*** DATA TO PROCESS ***

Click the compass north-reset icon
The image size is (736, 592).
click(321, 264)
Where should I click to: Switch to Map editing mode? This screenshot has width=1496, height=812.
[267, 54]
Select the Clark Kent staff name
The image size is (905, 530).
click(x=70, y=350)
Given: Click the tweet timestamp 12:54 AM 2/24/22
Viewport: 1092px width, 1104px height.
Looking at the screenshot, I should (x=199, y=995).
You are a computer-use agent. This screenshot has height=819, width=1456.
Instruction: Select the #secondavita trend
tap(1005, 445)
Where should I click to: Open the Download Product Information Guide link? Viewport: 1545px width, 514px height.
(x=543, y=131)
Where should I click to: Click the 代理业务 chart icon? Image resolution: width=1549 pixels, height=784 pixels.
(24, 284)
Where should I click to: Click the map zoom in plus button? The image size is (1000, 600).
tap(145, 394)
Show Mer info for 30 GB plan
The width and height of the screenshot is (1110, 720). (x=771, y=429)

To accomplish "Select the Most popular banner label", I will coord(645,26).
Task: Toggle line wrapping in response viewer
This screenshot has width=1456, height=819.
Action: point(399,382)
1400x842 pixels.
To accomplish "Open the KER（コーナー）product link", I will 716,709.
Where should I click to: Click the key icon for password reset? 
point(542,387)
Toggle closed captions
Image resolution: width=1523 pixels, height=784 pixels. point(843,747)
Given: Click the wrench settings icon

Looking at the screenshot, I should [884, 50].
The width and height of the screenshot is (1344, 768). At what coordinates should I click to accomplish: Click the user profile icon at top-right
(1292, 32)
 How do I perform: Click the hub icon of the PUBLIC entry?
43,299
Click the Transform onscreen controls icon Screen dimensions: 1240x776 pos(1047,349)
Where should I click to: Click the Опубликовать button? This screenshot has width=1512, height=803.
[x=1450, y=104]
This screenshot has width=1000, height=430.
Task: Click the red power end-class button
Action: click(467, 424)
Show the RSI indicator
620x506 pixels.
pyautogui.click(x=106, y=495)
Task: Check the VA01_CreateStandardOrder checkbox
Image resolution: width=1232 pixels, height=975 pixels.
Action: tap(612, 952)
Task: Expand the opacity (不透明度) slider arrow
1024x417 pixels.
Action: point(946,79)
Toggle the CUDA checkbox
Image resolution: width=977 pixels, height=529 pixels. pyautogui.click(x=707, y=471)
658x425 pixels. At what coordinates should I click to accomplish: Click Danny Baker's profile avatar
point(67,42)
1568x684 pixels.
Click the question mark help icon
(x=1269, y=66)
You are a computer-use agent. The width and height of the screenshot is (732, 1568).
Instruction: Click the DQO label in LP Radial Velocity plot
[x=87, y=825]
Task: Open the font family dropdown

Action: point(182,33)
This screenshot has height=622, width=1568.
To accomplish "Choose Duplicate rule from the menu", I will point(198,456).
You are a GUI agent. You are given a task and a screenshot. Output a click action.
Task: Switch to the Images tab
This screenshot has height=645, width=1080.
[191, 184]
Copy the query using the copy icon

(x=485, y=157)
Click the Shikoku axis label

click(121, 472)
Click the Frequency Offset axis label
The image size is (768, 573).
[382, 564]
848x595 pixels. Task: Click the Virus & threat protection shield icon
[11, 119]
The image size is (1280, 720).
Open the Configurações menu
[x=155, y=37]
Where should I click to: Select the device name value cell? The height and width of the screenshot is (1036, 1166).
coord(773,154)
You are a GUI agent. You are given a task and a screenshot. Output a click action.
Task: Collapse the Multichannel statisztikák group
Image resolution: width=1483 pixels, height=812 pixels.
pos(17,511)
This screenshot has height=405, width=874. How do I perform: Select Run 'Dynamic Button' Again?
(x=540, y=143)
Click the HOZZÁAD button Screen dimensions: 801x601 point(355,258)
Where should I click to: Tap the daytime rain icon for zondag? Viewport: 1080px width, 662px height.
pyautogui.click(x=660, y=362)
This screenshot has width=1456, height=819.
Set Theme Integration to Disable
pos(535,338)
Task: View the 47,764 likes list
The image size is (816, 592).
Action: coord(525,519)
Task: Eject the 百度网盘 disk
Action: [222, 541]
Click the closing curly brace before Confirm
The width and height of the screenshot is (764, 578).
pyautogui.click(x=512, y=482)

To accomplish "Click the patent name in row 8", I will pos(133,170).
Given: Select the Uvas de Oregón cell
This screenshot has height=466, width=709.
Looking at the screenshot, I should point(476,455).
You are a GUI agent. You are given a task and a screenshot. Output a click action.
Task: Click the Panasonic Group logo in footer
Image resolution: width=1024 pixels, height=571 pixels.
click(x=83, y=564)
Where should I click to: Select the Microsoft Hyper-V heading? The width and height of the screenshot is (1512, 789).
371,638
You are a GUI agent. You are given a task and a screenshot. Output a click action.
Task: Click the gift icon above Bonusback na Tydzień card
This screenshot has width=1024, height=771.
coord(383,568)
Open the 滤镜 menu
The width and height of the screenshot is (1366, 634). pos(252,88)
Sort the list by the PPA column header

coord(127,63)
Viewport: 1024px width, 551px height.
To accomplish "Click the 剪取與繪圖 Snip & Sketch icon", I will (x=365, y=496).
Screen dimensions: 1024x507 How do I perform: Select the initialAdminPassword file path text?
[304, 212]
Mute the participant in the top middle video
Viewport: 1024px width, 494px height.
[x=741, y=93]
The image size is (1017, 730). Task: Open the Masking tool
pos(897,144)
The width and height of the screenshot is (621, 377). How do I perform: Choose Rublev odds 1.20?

***

- PROBLEM TO SOLVE:
Scan the lines above for the word "will" and copy every one where it occurs.

- TASK OUTPUT:
To accomplish "Select the Most popular banner label", I will coord(645,26).
To accomplish "Open the KER（コーナー）product link", I will 716,709.
To accomplish "Choose Duplicate rule from the menu", I will point(198,456).
To accomplish "Click the patent name in row 8", I will pos(133,170).
To accomplish "Click the 剪取與繪圖 Snip & Sketch icon", I will (x=365, y=496).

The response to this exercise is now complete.